→ What is being asked:
State how many lines of the entries hold the string "agent". Reply with the number alone.

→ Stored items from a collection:
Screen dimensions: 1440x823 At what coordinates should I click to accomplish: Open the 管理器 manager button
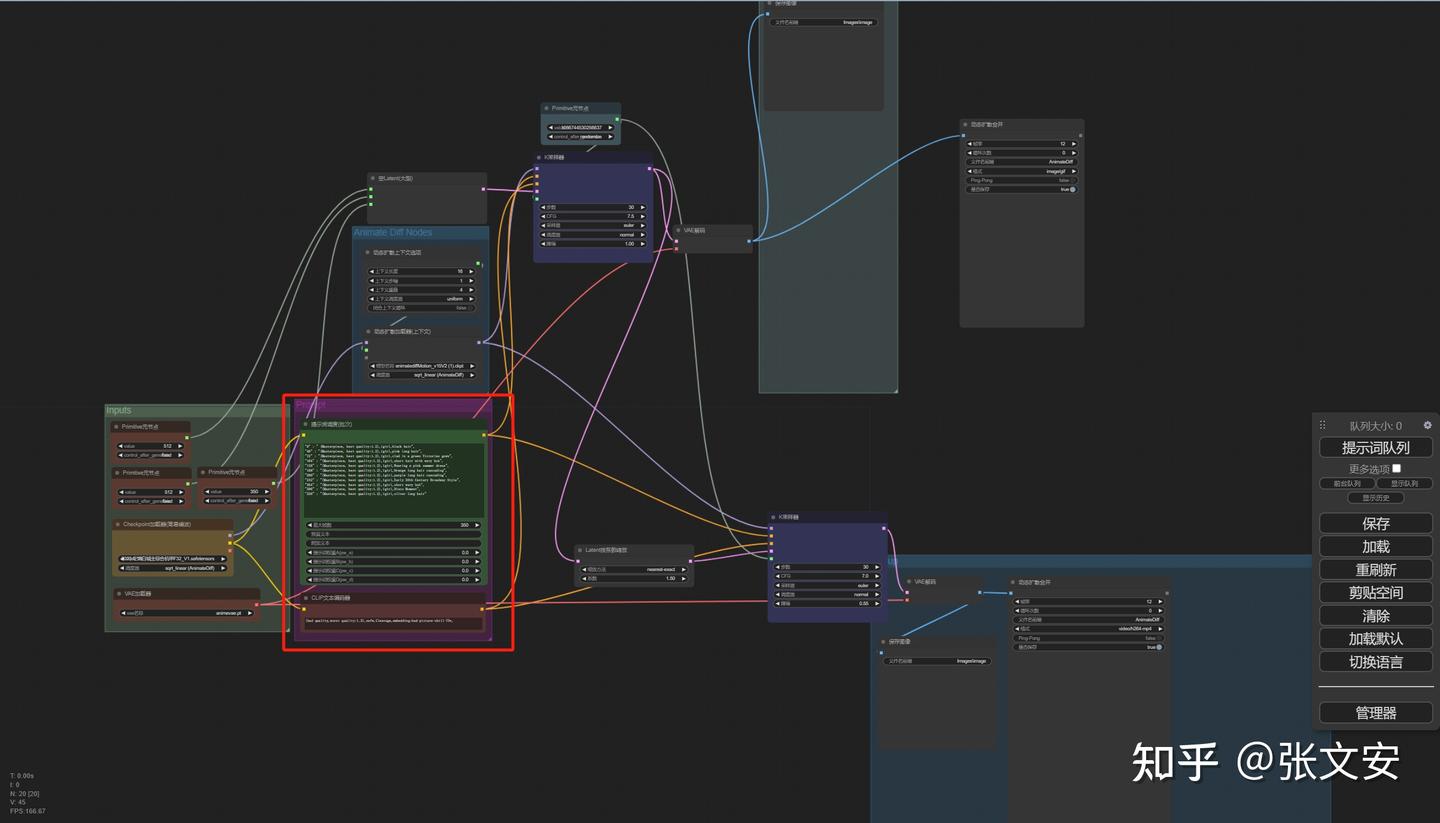coord(1376,713)
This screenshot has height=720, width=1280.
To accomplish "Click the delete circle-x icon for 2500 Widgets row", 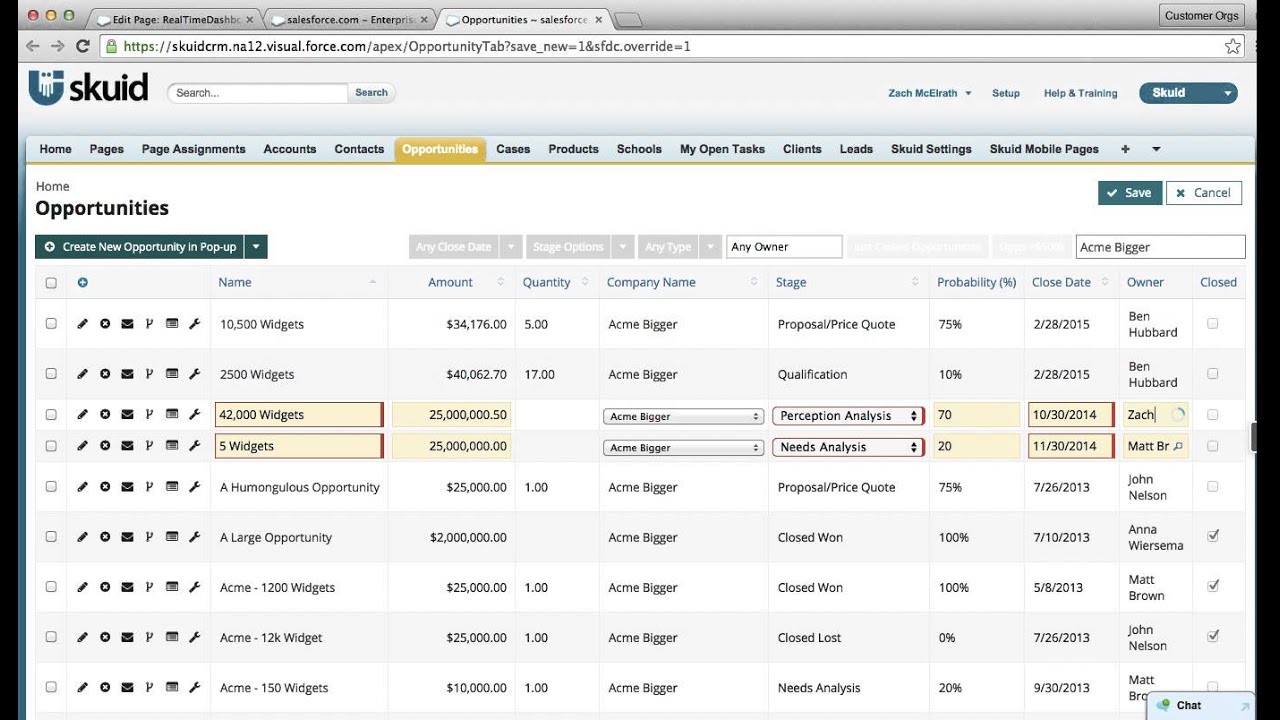I will (105, 374).
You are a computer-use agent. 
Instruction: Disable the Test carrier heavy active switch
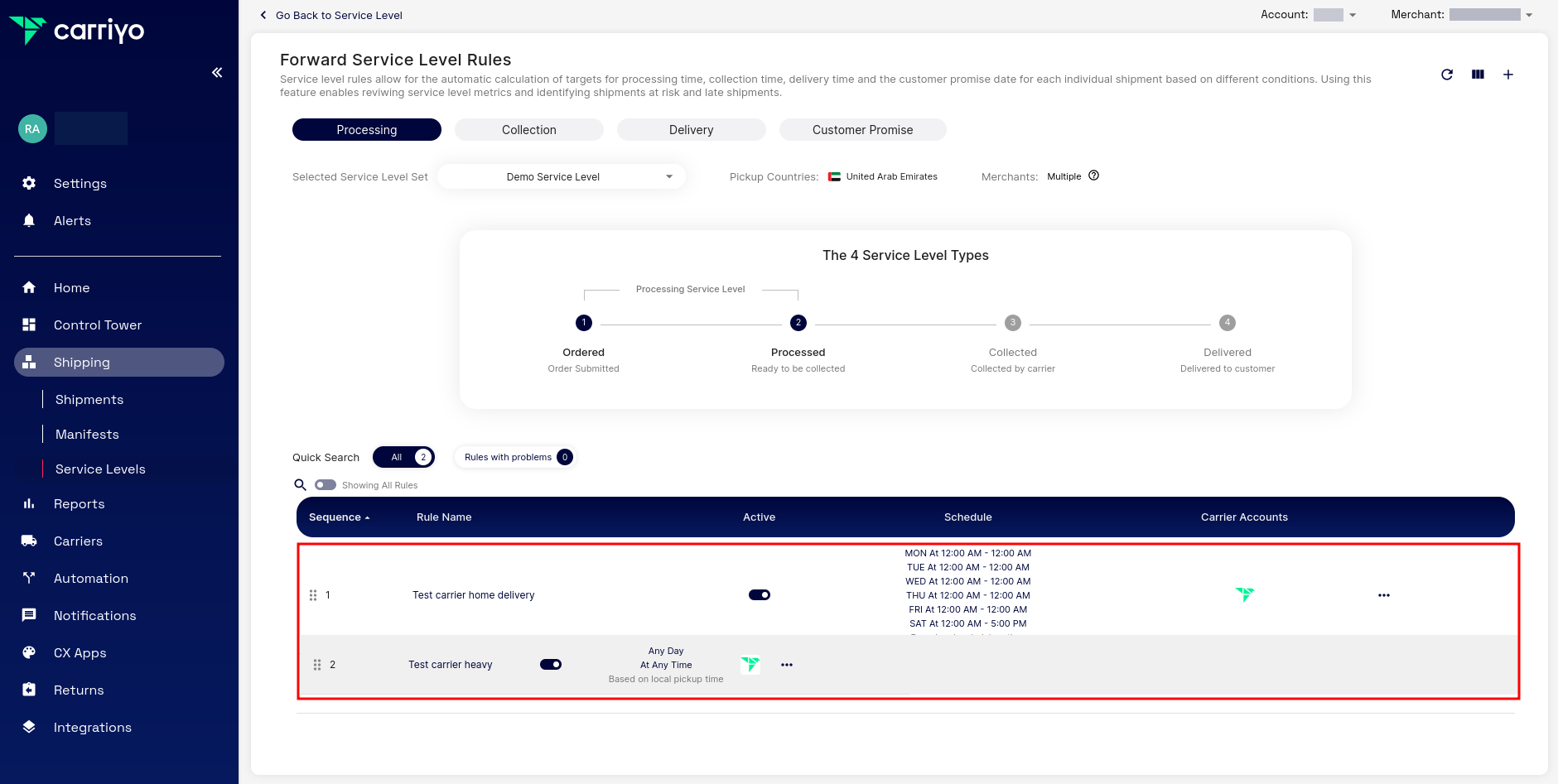point(551,665)
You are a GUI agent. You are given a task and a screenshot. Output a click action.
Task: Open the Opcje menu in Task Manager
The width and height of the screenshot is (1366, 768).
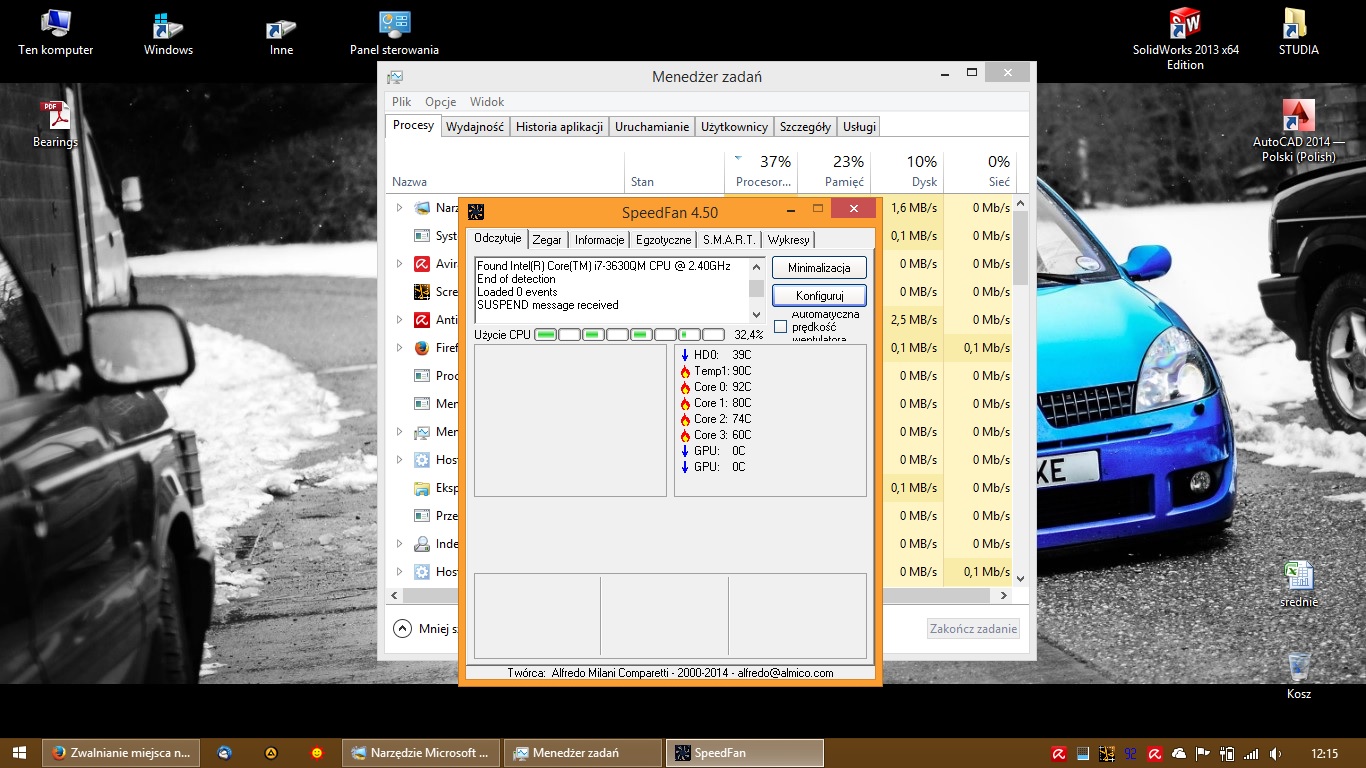pyautogui.click(x=440, y=102)
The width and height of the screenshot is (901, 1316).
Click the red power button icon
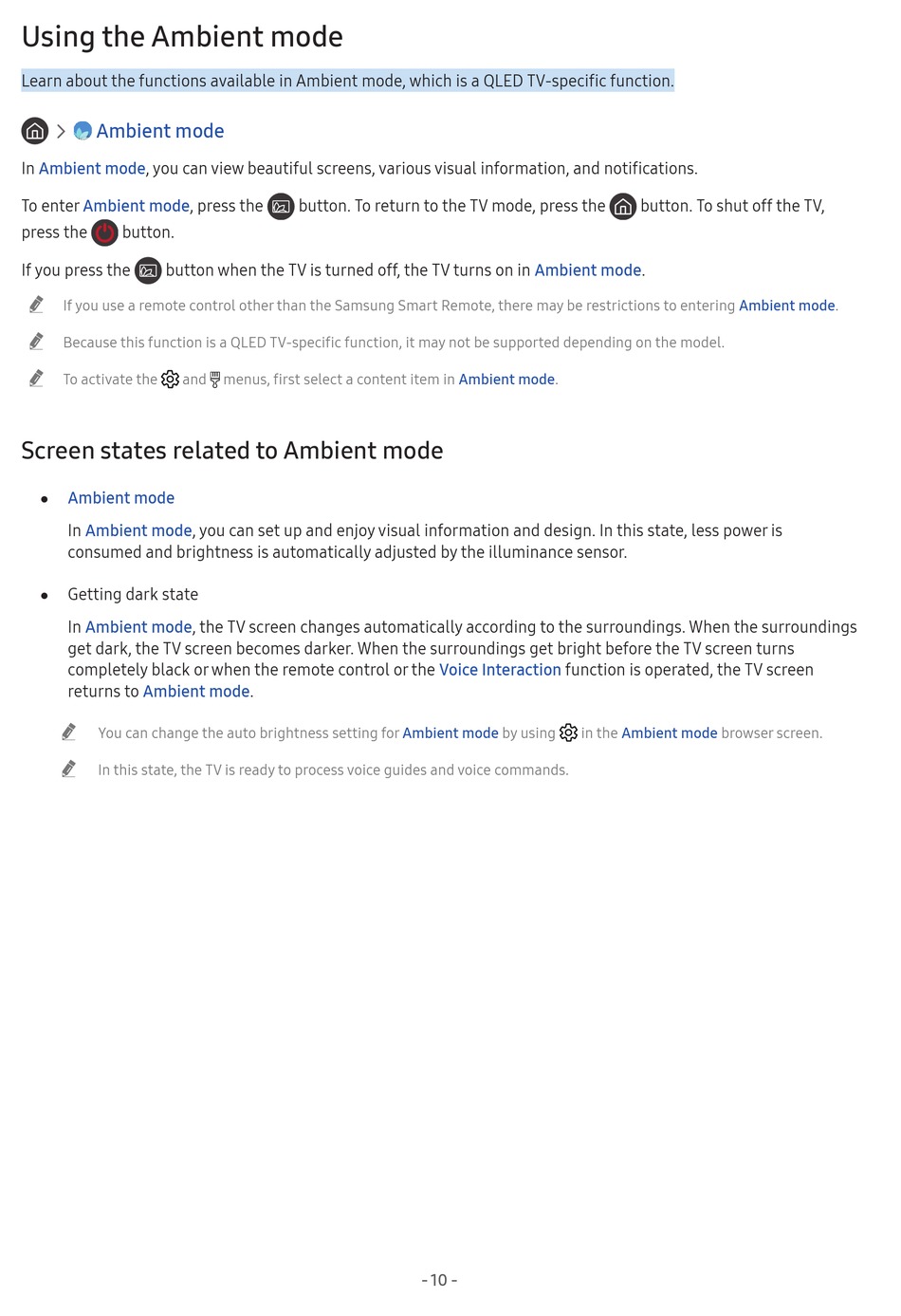coord(104,232)
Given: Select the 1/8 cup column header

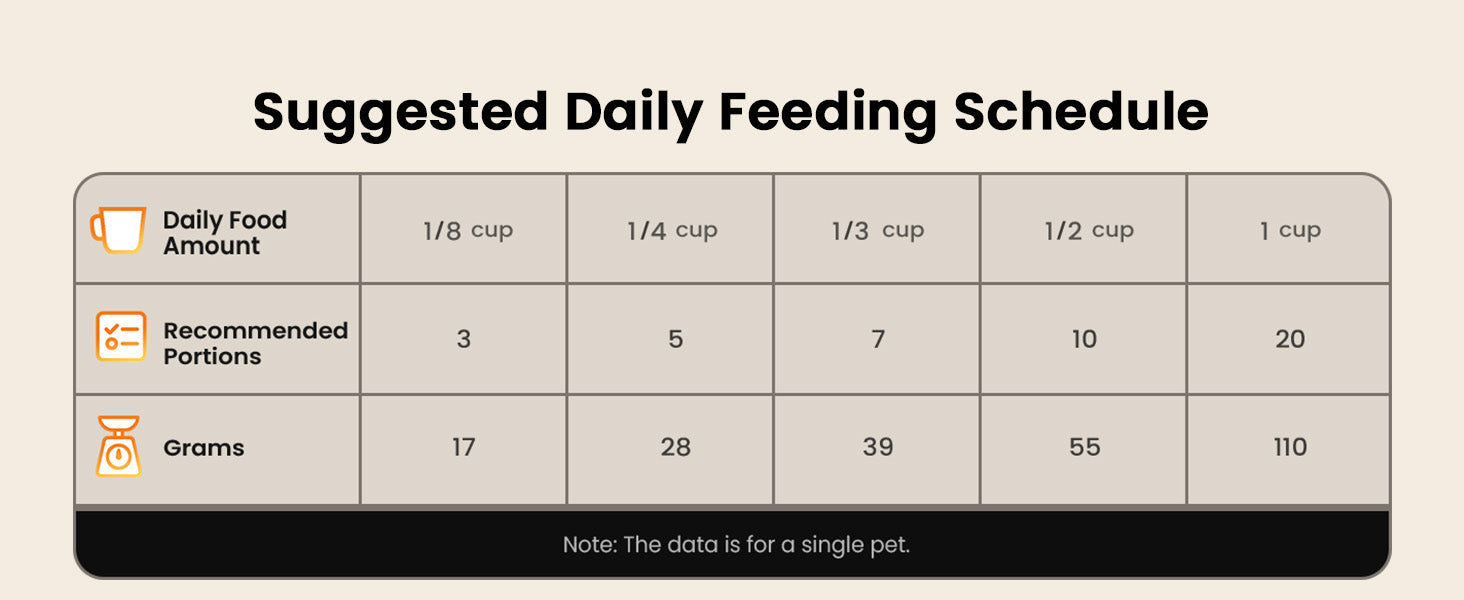Looking at the screenshot, I should point(467,231).
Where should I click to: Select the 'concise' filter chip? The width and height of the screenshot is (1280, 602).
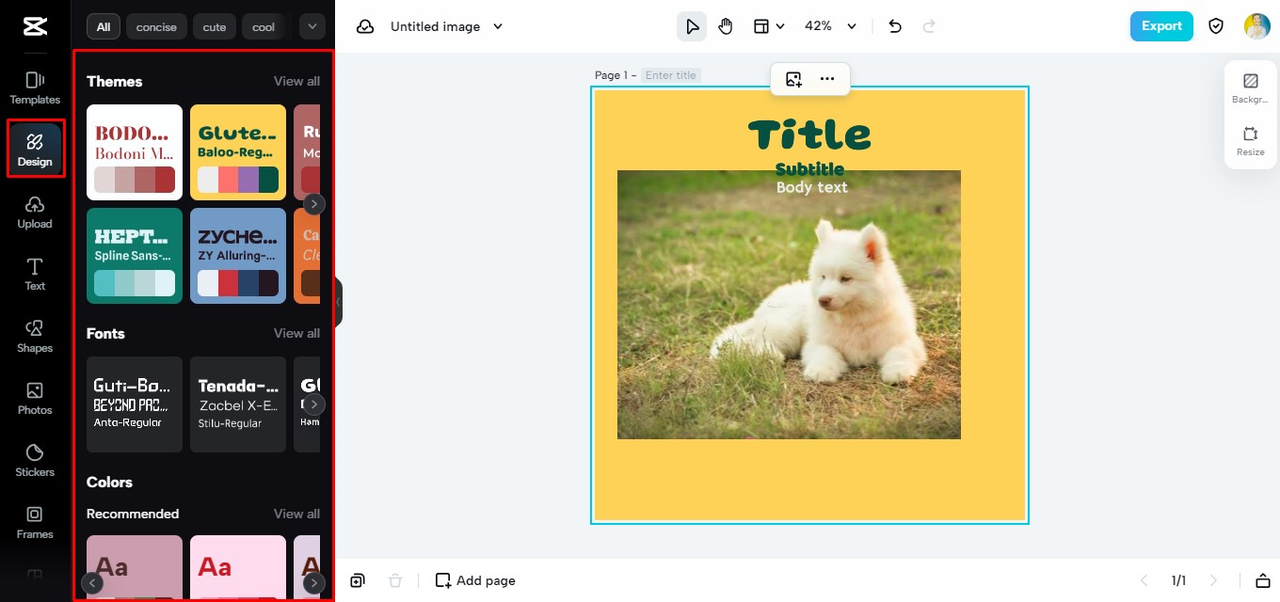(156, 27)
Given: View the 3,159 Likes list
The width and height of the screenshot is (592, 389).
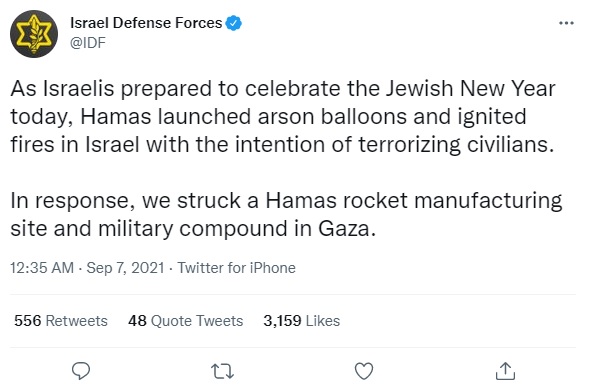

→ Output for this task:
2